Book Launch at National Library

Name of Speaker

Dr. Lee Kah Wee, Dr. Imran bin Tajudeen and Assoc. Prof. Chang Jiat Hwee

Location

The Pod, Level 16, National Library

books

Join us at The Pod (Level 16, National Library, Singapore) on 14 March (Thursday) as three of our faculty members — Dr. Lee Kah Wee, Dr. Imran bin Tajudeen and Assoc. Prof. Chang Jiat Hwee — launch two new books published by NUS Press:

Southeast Asia’s Modern Architecture: Questions of Translation, Epistemology and Power 
https://nuspress.nus.edu.sg/products/southeast-asias-modern-architecture-questions-of-translation-epistemology-and-power

This edited volume on Southeast Asia’s Modern Architecture casts the notion of the “modern” broadly. Co-edited by Jiat-Hwee Chang and Imran bin Tajudeen, it transforms our understandings of the region’s modern architecture by moving beyond a consideration of architecture as an aesthetic artifact and instead examining its entanglement with different dynamics and processes. It asks: What is the modern in Southeast Asia’s architecture and how do we approach its study critically? With its pathbreaking multidisciplinary approach, it is the first critical survey of Southeast Asia’s modern architecture.
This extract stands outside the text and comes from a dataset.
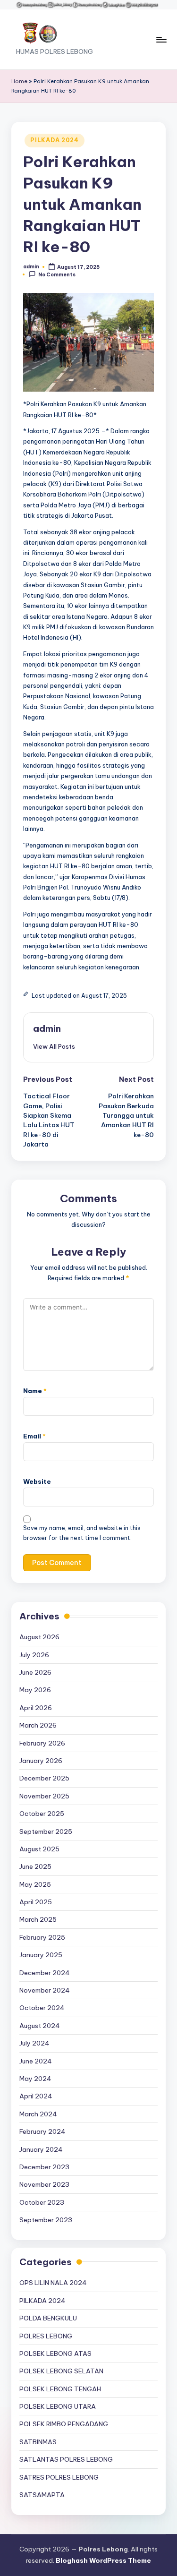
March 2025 (38, 1919)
It looks at the challenges of studying this complex history through the conceptual frameworks of translation, epistemology, and power. Challenging Eurocentric ideas and architectural nomenclature, the authors examine the development of modern architecture in Indonesia, Malaysia, Myanmar, the Philippines, Singapore, Thailand, and Vietnam, with a focus on selective translation and strategic appropriation of imported ideas and practices by local architects and builders. 

Las Vegas in Singapore: Violence, Progress and the Crisis of Nationalist Modernity

https://nuspress.nus.edu.sg/products/las-vegas-in-singapore-violence-progress-and-the-crisis-of-nationalist-modernity

This book looks at the collision of the histories of Singapore and Las Vegas in the form of Marina Bay Sands, one of Singapore’s two Integrated Resorts. The author Lee Kah-Wee argues that the historical project of the control of vice is also about the control of space and capital. The result is an uneven landscape where the legal and moral status of gambling is contingent on where it is located. As the current wave of casino expansion spreads across Asia, he warns that these developments should not be seen as liberalization but instead as a continuation of the project of concentrating power by modern states and corporations.

Kwok Kian Woon, Professor of Sociology, School of Social Sciences, College of Humanities, Arts, & Social Sciences, NTU will be the Respondent for the program.

The two books will be available for purchase at the event at 25% discount. Nets or Cash Payment only.